__WORK TO BE COMPLETED__
Transcribe the lines below exactly, beginning with the line that holds "Viewport: 728px width, 728px height." and ending with the final line, both included. Pictures are to be left out.

-- DATA SHOWN follows --

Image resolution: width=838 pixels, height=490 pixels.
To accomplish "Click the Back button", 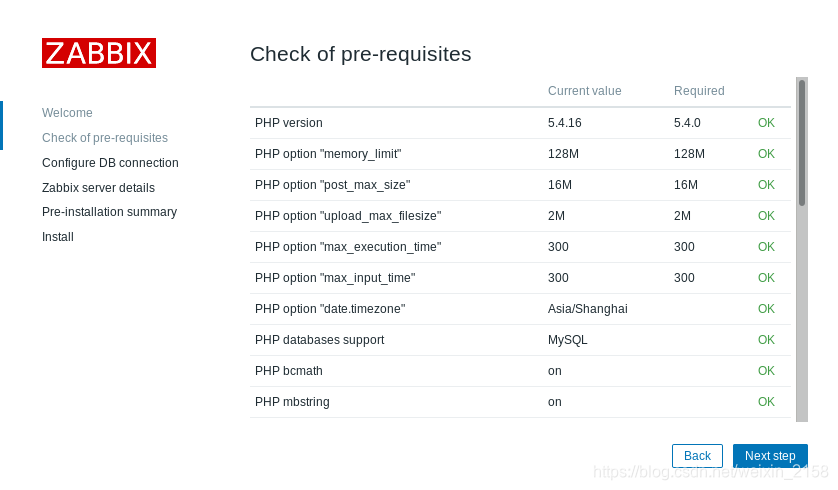I will coord(697,456).
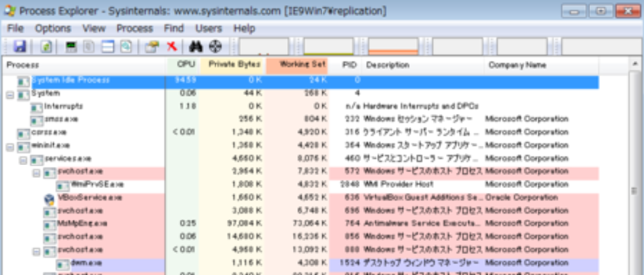Image resolution: width=644 pixels, height=275 pixels.
Task: Collapse the System process tree node
Action: [x=10, y=94]
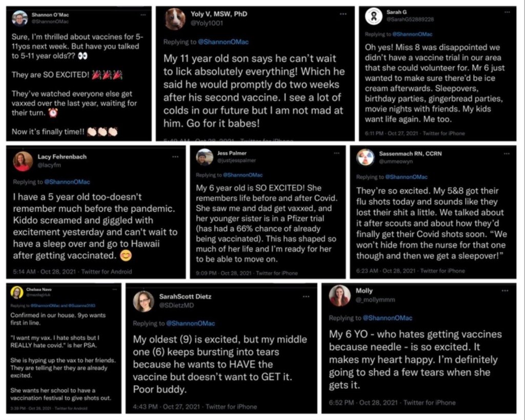The height and width of the screenshot is (420, 525).
Task: View Lacy Fehrenbach's profile photo
Action: point(23,161)

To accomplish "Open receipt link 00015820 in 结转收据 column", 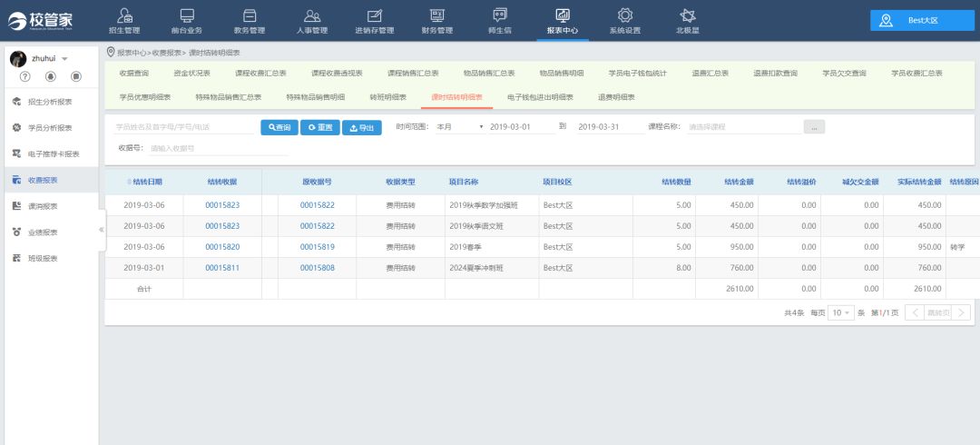I will (222, 247).
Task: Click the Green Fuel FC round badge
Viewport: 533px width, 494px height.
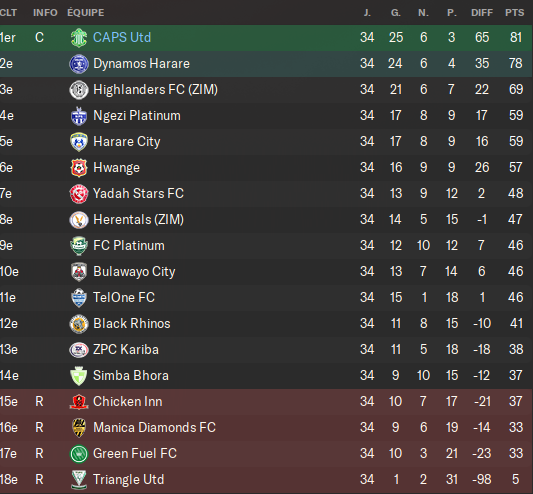Action: 79,454
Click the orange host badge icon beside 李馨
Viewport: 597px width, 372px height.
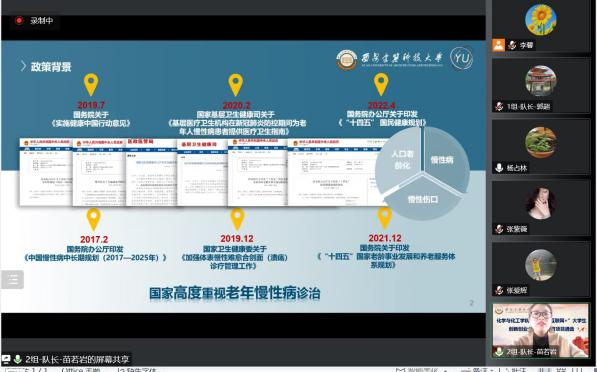point(498,45)
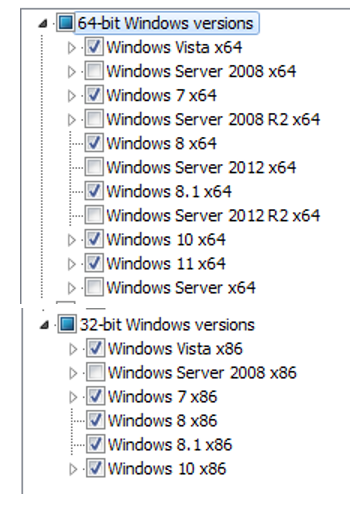Expand the Windows 10 x86 node
Viewport: 361px width, 507px height.
point(73,469)
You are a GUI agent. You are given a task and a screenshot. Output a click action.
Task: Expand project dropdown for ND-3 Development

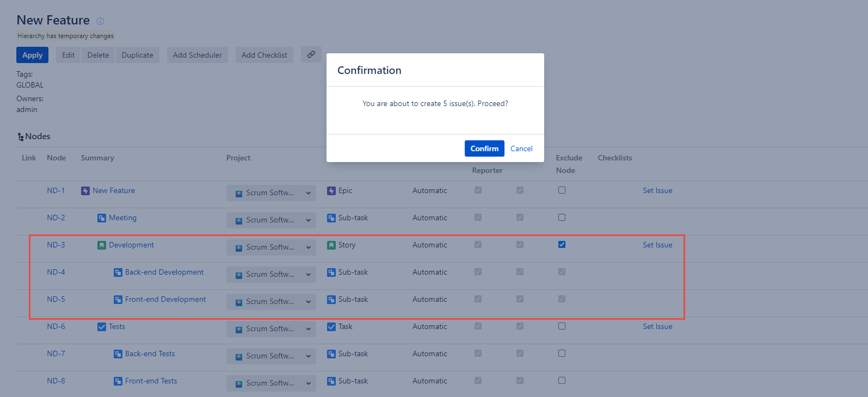[271, 247]
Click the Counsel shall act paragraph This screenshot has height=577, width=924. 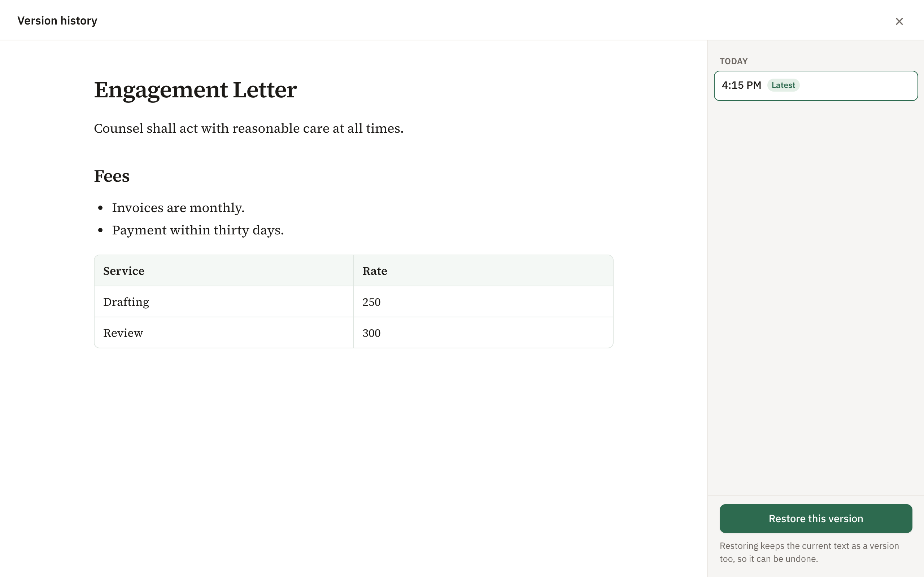point(249,128)

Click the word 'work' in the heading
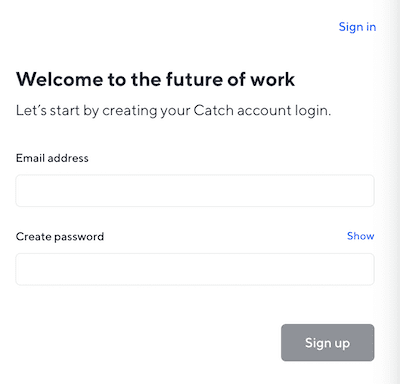click(x=273, y=79)
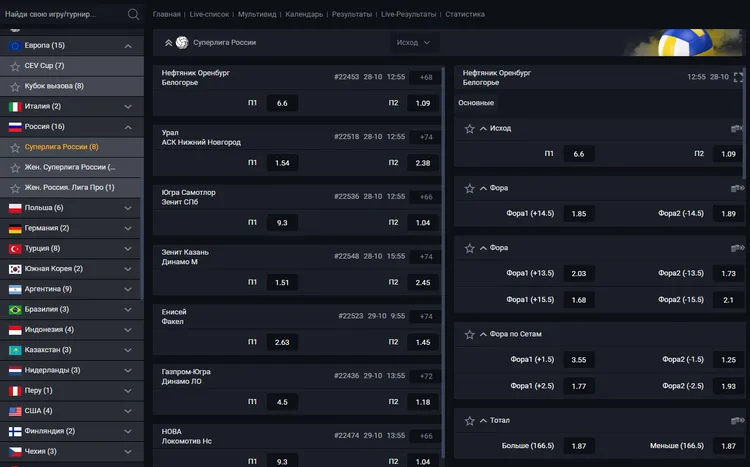Click the double-chevron collapse icon near Суперлига России
This screenshot has height=467, width=750.
tap(168, 43)

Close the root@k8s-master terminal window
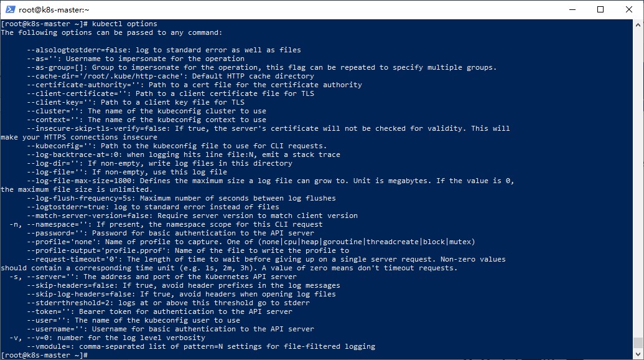[x=628, y=9]
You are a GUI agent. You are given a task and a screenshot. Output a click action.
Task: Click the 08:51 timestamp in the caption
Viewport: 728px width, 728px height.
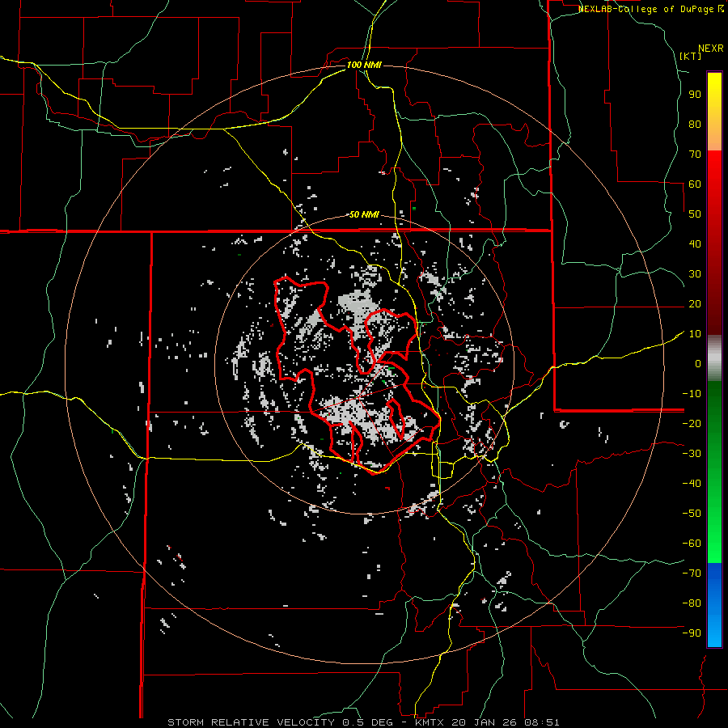[x=542, y=722]
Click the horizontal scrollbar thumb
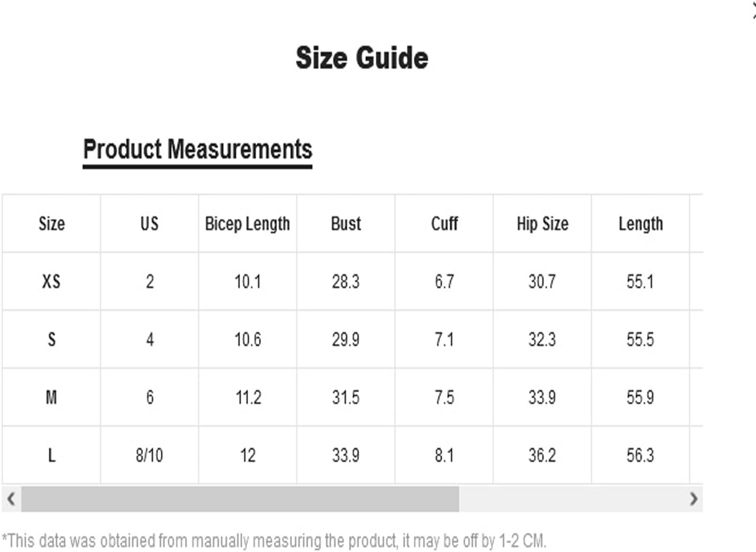This screenshot has width=756, height=552. pyautogui.click(x=240, y=499)
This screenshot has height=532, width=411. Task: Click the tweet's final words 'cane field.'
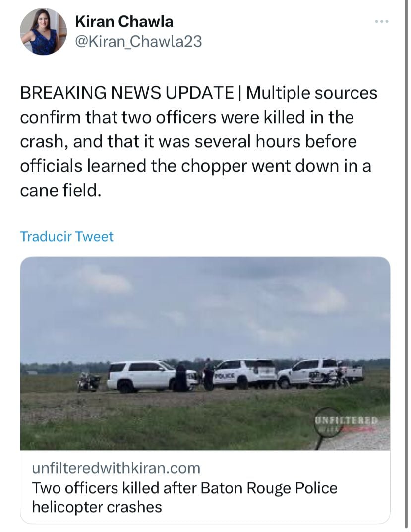click(x=60, y=190)
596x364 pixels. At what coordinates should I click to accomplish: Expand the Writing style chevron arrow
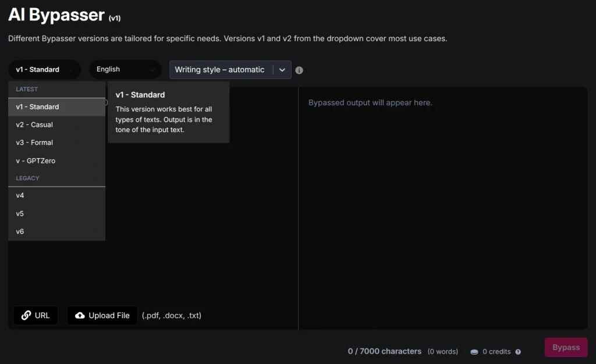coord(282,70)
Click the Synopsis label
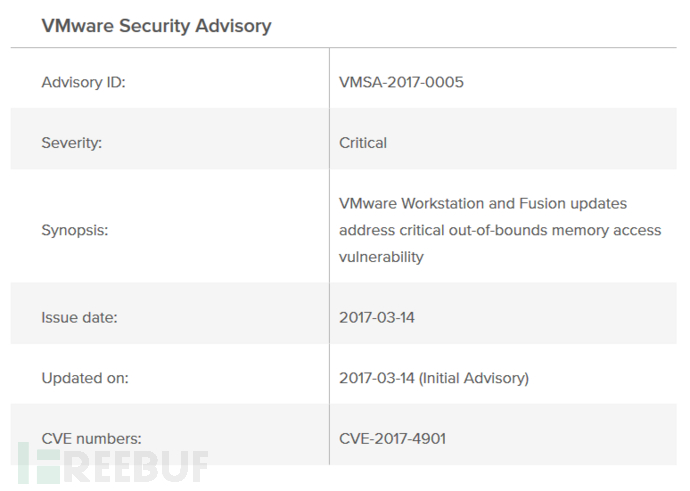 click(75, 230)
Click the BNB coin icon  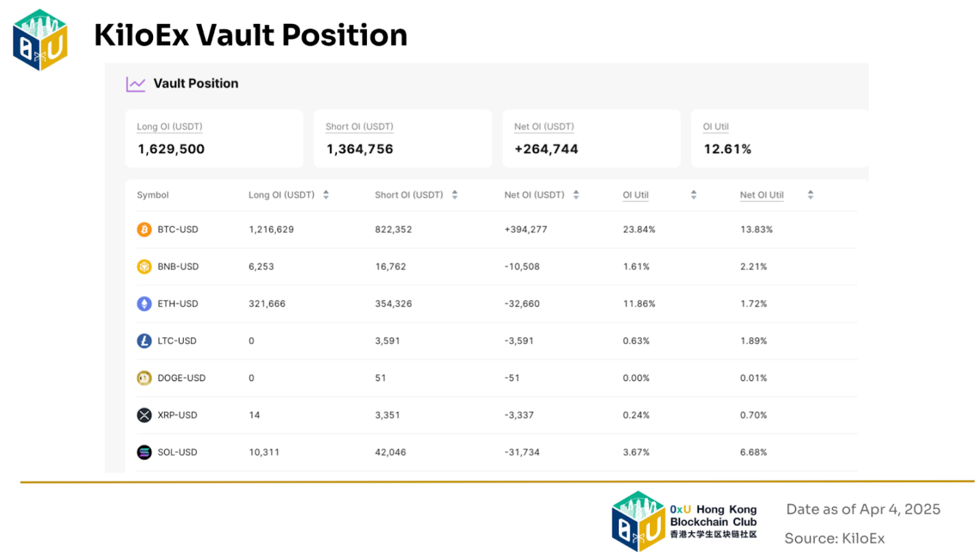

-- DATA SHOWN concluded --

__THE ANSWER__
Viewport: 728px width, 728px height.
[x=542, y=722]
Click the horizontal scrollbar thumb
This screenshot has width=756, height=552. pyautogui.click(x=240, y=499)
This screenshot has height=532, width=411. Task: Click the tweet's final words 'cane field.'
click(x=60, y=190)
596x364 pixels. At what coordinates should I click to accomplish: Expand the Writing style chevron arrow
coord(282,70)
Click the Synopsis label
 click(75, 230)
Click the BNB coin icon  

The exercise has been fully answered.